One might think that the worthlessness of idols would be more apparent. Did they really believe that statues had the power to make their lives better? But it's not so much idolatrous statues themselves that have power, but what the statues represent. To worship the Babylonian gods demonstrates one's allegiance to the power and place of Babylon. Since in reality there is only one God, idols represent other forces - principles, traditions, and political allegiances - all of which are demonically inspired (see Devarim/Deuteronomy 32:16-17; 1 Corinthians 10:20). Their worthlessness is not a nothing, but a powerfully destructive force, blinding those who worship them, leading them into an ever deepening pit of darkness.
Jeremiah expresses the downward spiral of idol worship by saying that those who go after such worthless things become worthless themselves. Whatever we set our affection upon slowly but surely transforms us into its likeness. It's not that idol worshippers actually become idols, but the power and principles behind those idols overtake the worshipper, who then becomes whatever the idols represent.
By the way, worship isn't solely to do with religious observances, such as prayer, singing sacred songs, or other rituals. Worship is the giving of oneself in service to someone or something. So whatever you love in your life - those things that easily draw your time, attention, and money - that's what you worship - that's what you become.

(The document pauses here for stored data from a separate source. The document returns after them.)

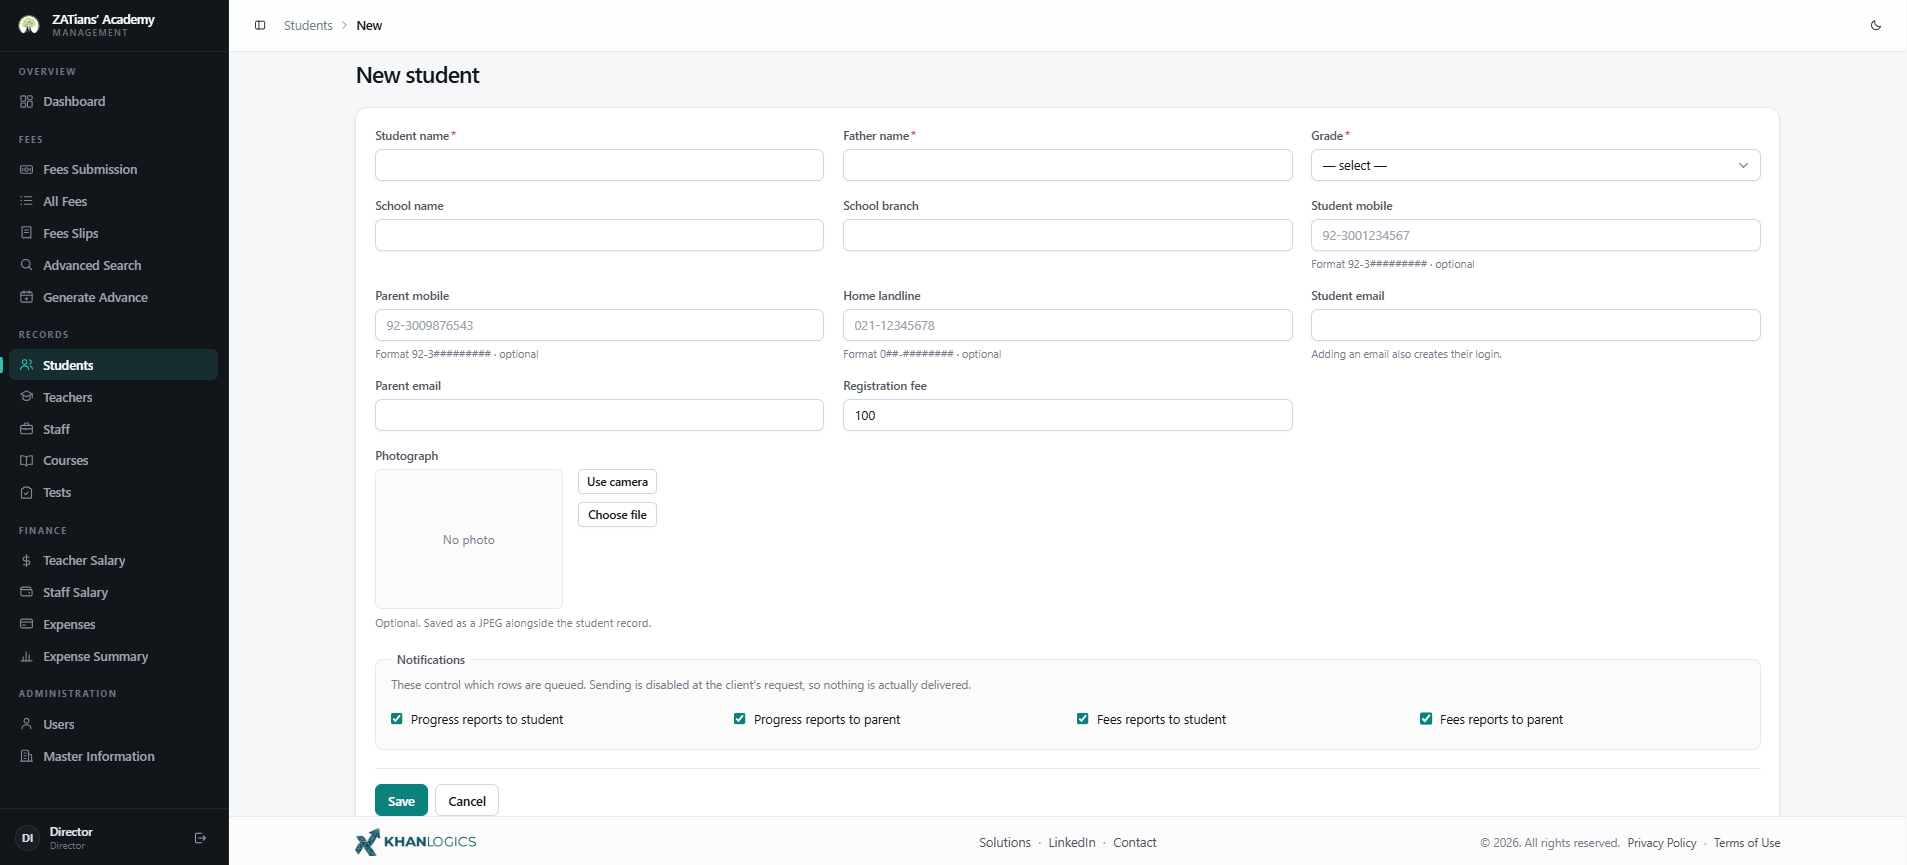Screen dimensions: 1907x865
Task: Open Dashboard grid icon
Action: pyautogui.click(x=27, y=102)
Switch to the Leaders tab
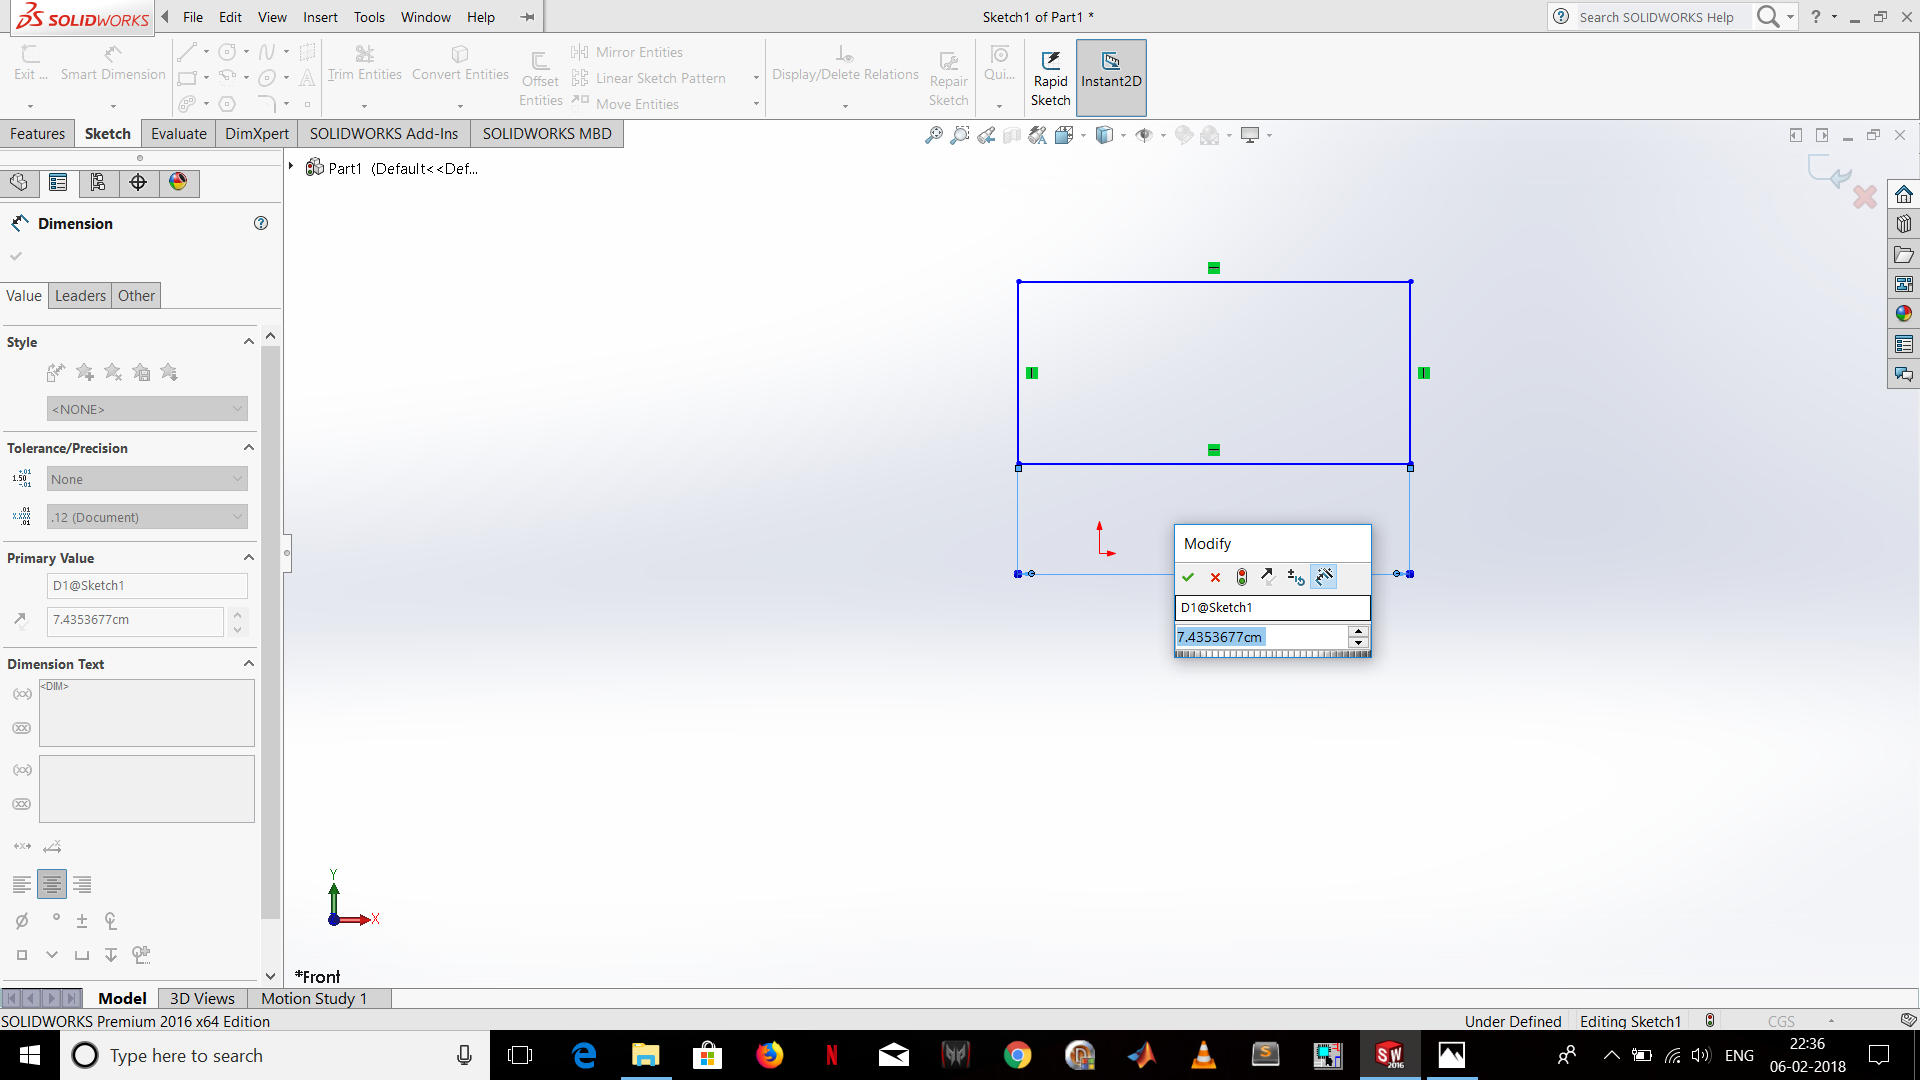This screenshot has height=1080, width=1920. pyautogui.click(x=79, y=294)
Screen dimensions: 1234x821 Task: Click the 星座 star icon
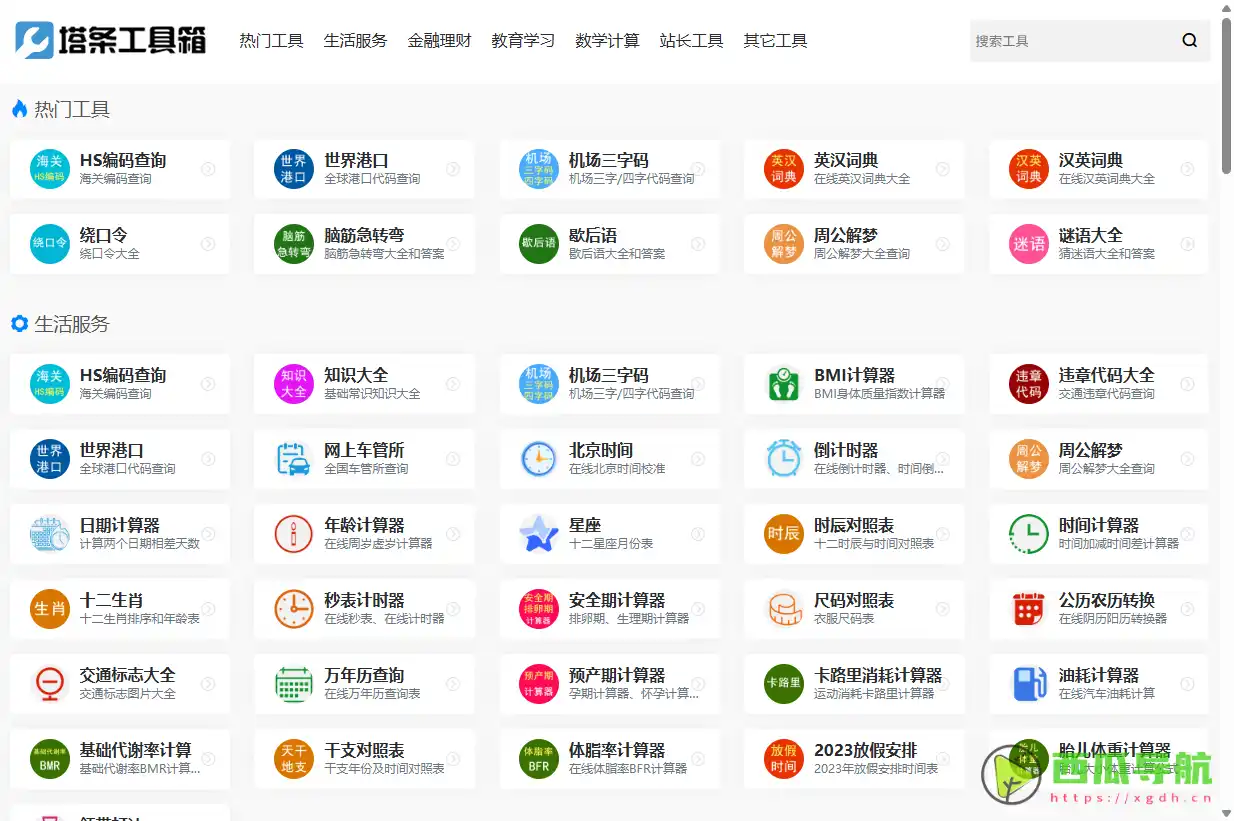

Now for a personal confession: I grew up watching television. Lots of television (that's not the confession yet). But when I came to know Yeshua around age 19, many of my interests changed, including that one. A few years later, when I got married, my wife and I had no intention of having a TV. We did eventually acquire a small one to watch videos for ourselves and/or our children, but we were always very careful what we watched. Over time the little TV was replaced by bigger ones, and for brief periods we had cable. We still hardly watched, except for special occasions, such as the Olympics (if I remember correctly we have cancelled cable three times and went long stretches without having it). But since last fall, I have been watching a lot more. It's partly due to our new flat-screen, high-definition TV and the great deal we got for basic cable and a personal video recorder (though as you may know you don't need cable to have a good amount of viewing options due to what's available on the Internet). So for the past while, especially towards the end of the evening, when at one time I would read or do other things, I watch something. Compared to the North American average it's not that much, but that's beside the point. The point is that not only has it become my go-to each evening, but I find myself becoming more and more lethargic, making it easier to sit in front of the TV.
While becoming absorbed in television doesn't turn me into a television, it has lured me into a core cultural phenomena - victim mentality. Think that's an overblown assessment? Think about it. Whether its news, sports, weather, or entertainment, the common characteristic of almost all television programming is that it draws us emotionally into life situations, real or otherwise, that we can't do anything about. Shouting at our favorite sports team through the screen doesn't count as doing something. Television reinforces the lie that somewhere beyond our reach are powerful forces that affect our lives and very few people can do anything about it. When we feel helpless to bring about positive change by constructive activity, that's a victim mentality.
Victims often feel worthless, but we are not worthless. We are made in God's image to serve him in all sorts of ways to make a difference in a hurting, sinful world. Through Yeshua the Messiah we have been redeemed from the downward spiral of worthlessness. I don't want to be worthless, but I think it will require a new relationship with my flat screen TV…and my computer, and my smart phone.